**Given instruction**
Pull out every line in the data entries below that contains the string "icon", and copy each one. Matching is case-sensitive.
— start of Data lines —
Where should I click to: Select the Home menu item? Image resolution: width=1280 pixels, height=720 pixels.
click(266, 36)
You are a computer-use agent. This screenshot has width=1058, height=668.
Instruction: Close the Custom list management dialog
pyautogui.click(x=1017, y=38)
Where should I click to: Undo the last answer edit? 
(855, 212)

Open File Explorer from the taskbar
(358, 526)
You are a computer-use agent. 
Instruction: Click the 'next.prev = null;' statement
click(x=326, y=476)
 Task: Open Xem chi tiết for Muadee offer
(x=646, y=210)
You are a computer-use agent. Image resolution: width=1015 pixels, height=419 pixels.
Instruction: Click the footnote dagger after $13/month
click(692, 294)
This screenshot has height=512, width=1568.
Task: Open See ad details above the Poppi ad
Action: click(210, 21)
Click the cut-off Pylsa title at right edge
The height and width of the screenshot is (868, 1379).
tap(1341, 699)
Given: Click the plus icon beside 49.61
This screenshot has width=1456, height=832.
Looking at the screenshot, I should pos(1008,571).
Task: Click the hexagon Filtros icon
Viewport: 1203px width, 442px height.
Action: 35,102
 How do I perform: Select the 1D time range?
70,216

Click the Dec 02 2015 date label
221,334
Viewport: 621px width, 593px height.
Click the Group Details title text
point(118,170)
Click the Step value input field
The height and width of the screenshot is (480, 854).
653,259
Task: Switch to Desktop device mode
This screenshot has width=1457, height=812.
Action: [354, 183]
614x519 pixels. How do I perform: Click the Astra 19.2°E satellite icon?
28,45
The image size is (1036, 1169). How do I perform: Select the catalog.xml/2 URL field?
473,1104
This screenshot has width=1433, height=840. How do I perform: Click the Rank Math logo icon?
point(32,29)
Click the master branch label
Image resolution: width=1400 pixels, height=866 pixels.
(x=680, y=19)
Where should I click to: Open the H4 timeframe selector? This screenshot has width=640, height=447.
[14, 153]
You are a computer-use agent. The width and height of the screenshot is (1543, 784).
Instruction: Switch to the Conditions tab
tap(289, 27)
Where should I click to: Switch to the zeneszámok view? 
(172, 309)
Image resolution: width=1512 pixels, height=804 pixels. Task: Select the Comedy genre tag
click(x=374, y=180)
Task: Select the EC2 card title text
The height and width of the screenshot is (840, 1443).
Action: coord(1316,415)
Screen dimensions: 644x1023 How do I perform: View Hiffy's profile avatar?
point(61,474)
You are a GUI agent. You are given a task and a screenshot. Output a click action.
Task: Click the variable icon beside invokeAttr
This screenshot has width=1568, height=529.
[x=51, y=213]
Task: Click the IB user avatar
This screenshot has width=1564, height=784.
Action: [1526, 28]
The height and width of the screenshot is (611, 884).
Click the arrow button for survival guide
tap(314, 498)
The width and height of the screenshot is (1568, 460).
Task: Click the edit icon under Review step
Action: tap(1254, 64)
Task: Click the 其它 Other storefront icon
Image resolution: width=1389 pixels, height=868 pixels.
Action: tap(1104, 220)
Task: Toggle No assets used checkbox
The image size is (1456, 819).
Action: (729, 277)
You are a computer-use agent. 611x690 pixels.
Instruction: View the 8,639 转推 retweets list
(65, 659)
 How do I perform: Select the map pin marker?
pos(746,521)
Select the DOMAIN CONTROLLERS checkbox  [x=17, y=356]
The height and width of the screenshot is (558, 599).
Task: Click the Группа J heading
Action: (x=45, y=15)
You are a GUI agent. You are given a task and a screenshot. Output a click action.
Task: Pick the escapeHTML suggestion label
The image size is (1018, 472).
— end of Data lines —
**Response to this exercise**
Given: Click the plus icon beside 49.61
Task: Click the hexagon Filtros icon
614x519 pixels. How do I perform: Click the Astra 19.2°E satellite icon?
This screenshot has width=1433, height=840. How do I perform: Click the Rank Math logo icon?
Task: Click the variable icon beside invokeAttr
Task: Click the edit icon under Review step
Task: Click the 其它 Other storefront icon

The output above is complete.